Traceroute to www.foo.com, see it goes through an exchange. Ping
the router on the far end of the exchange, "host unreachable".
How do you know the name of the thing at the far end of the exchange?
Is it traceroute? Did the traceroute come from a looking glass, perhaps,
or pass through a router controlled by the network participating
in the exchange?
If someone massaged or annotated the results of the traceroute,
do you think you might a/ not ping that address, b/ ping an address
which somehow corresponds to that router, c/ not know what the hell
is going on at all -- maybe there's an MPLS tunnel across 15 routers!
Traceroute to it, "host unreachable" at the first default free
router.
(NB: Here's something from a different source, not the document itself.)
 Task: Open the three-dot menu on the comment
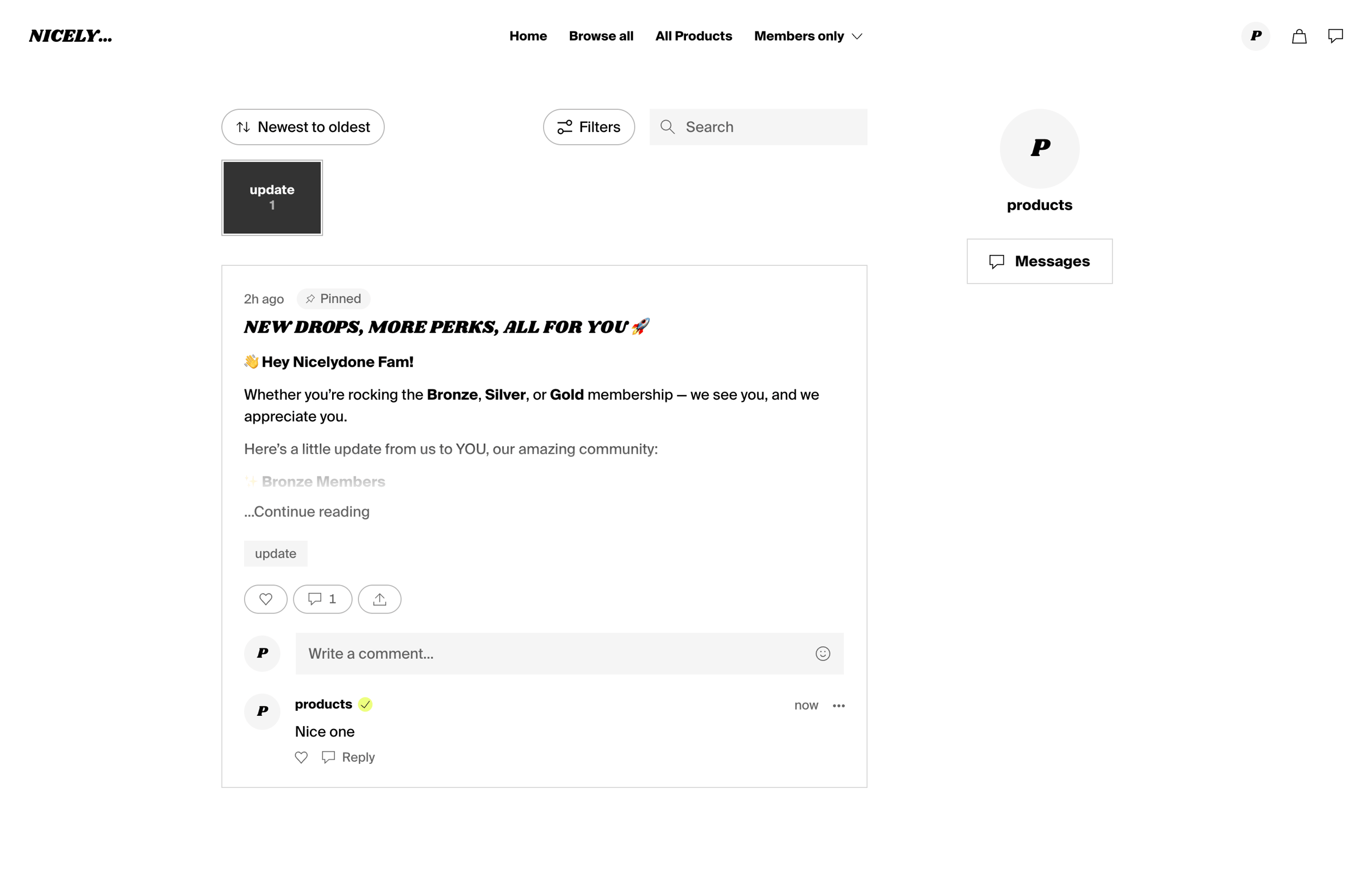click(838, 705)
Not only will this confuse your customers, but often first
level support staff.
The latter can be programmed to use an expert system that
looks alot like a looking glass, but returns edited or annotated
traceroutes instead. Hey, an in-house FAQ with hyperlinks
for your support staff, that's too novel! Let's leak prefixes instead.
Also, you buy service from your favorite default free network.
They aren't present at an exchange. You want to traceroute/ping
a host on that lan. You can't, unless someone tranists the exchange.
: macosx ; host some-router-at-mae-xyzzy.foo-bar.net
<some loopback address>
: macosx ; host some-router-at-mae-xyzzy-actual-interface-address.foo-bar.net
<some RFC 1918 address>
Which do you more likely ping? This is done all over the place now,
unfortunately minus the 1918 addressing.
Are there router implementations out there which ALWAYS do the wrong thing,
and use the actual-interface-address when sending unreachables &
exceededs? (Well, yes, I know there are. Sigh.)